Golden Beach'in en popüler beach olduğunu söylüyorlardı ancak gittiğimizde çok da beğenmedim. Fazla kalabalık, halk plajını andırıyordu. Yalnız alttaki resimde bulunan otel, orta kalitede ancak konum olarak güzel bir yerdeydi. Tavsiye edilir.


Aliki Beach ise;




Su çok berrak, Seyşellere de gitmiş olduğum için kıyas yapabiliyorum ve söyleyebileceğim şey Tasos Adası ayağımızın dibinde ve kum çok güzel, su çok güzel. Dolayısıyla Seyşeller yada Maldiveler'e gidebileceğiniz vaktiniz yada durumunuz yoksa yakın kalitede bir tatili Tasos Adası'nda da yapabilirsiniz. Elbette Seyşeller'i küçümsemek değil bu yorumdaki amacım, oranın doğası bambaşka:)

Arabayla gezerken yol üzerinde çektiğim diğer fotoğrafları da paylaşmak istiyorum:









Bahsetmek istediğim diğer bir yer ise Giola'dır. Adanın güneyinde yer alan doğal bir güzellik. Yalnız tek sıkıntı oraya ulaşmak için arabanızın azıcık haşatı çıkmasına razı olmanız lazım. Arabayı park ettikten sonra da biraz yürüme mesafesiyle ulaşabileceğiniz görülmeye değer bir güzellik.

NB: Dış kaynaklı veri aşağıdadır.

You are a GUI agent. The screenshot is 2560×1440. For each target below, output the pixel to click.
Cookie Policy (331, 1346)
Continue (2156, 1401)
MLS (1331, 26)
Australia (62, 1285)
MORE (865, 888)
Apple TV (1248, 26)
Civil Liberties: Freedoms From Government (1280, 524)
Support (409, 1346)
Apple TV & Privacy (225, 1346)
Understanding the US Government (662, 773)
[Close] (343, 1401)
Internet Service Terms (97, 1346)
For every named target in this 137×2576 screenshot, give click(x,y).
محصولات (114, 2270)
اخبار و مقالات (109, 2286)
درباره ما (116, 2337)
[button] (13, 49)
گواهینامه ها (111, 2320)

Blogumda tarzım gereği yazıdan çok fotoğraf paylaşıyorum ki gitmeyi düşündüğünüz yer ile ilgili daha fazla canlandırma yapabilin kafanızda. Ayrıca fotoğrafları özellikle photoshop ile düzeltmiyorum bütün güzelliği olduğu haliyle görün isterim. 

Bir de Panagia Köyü'nden söz etmek istiyorum. Oraya gitmeye vaktimiz olmadı ama nasılsa tekrar Tasos Adası'na gideceğimiz için sonraya saklıyorum. Çok güzel, küçük bir köy olduğu söyleniyor. Özellikle o köye gidip Harabeler'i gezmek ve orada balık yemek keyfinin ayrı olduğunu duydum. Yunan mutfağı zaten Ege mutfağı ile hemen hemen aynı. Dolma değilde 'dolmades' yiyorsunuz:)

Adanın etrafını toplam 2,5 saatte arabayla dolaşabilirsiniz, ayrıca atv araç kiralayarak gezen turistler de gördüm. Ormanlık alanları keşfetmek için kiralanabilir. Bir de kişisel fikrimden bahsetmek istiyorum, adanın doğusu batısına göre çok daha gezilesi. Plajlar ve doğası daha güzel.

Burası da yine popüler plajlardan Paradise Beach.




Eğer otelinizin plajı dışında bir yere gitmek isterseniz hem şezlong hem şemsiyeyi yaklaşık 6-7 euro gibi bir rakama kiralayabiliyorsunuz. En çok hoşuma giden yönü de her otoparkta para istemiyor olmalarıydı. 

Türkiye'ye dönüş vakti geldi. Alexandropoli'nin Türkiye sınırına uzaklığı 39 km. Burayı da gezip görelim dedik ama çok görülmeye değer bir şey bulamadık. Onun yerine vaktiniz varsa Kavala'da 1-2 gece geçirebilirsiniz. Özellikle balık restoranlarının çok uygun olduğunu duydum.